Marching bands have better halftimes than Destiny’s Child. The 2001 NBA Finals saw DC booed out of the Philadelphia Spectrum, though Allen Iverson, as a friend observed, “couldn’t hit the broad side of Beyoncé’s butt with a banjo.” Since then a high school marching band called the Brooklyn Steppers has been whooping Alicia Keys and Usher at their own versions. Beating the Steppers to it, Destiny’s Child kick up Astroturf with “Lose My Breath.” The League of Ruined Knees approves. Yes, Knowles certainly can get some over a 50-yard drum line as the price of majorette boot goes nosebleed. But how about a drums-only bootleg with S Dot? How about lose the diva keyboard and get on MC A.D.E.’s “Bass Mechanic”? Back in ’87, when the Destiny were Sparkle Motion, A.D.E.’s Fort Lauderdale 12-inch was battle ammo for Southeastern marching bands. Tuned into black-college halftime vets like Florida A&M, the Emulator punched brassy, and you could hear the oof of winded cymbals. Fan out! Fan out!
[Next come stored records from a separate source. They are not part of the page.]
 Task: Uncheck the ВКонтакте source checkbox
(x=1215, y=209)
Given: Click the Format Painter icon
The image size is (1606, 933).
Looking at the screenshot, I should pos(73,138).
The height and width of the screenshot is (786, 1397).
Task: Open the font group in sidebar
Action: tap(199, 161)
“Stand up,” yell the Ying Yang Twins on “Halftime.” Their keyborg horn section is about as real as OJ’s kneecaps but still jukes the band. It crunk-calls the sousaphone and taps the ghost of late Miami Bass producer Eric “Speakerhead” Griffin, who in ’89 tricked the brass-monkey horns into his sampler and knocked the timpani senseless. Ying Yang go throat-for-note with a trombone slide. Your suspension must have what orthopedic surgeons call “elastoviscosity” to step smurfly with an elephant-sneeze tuba on your back. So by the half, instruments get dropped with the bass. An 808 sine wave on roller skates tears through the drumhead and the beat goes quad commando, the kick hot on the snare’s booty all the way down the sidelines and into the end zone to wiggle it like White Shoes Johnson.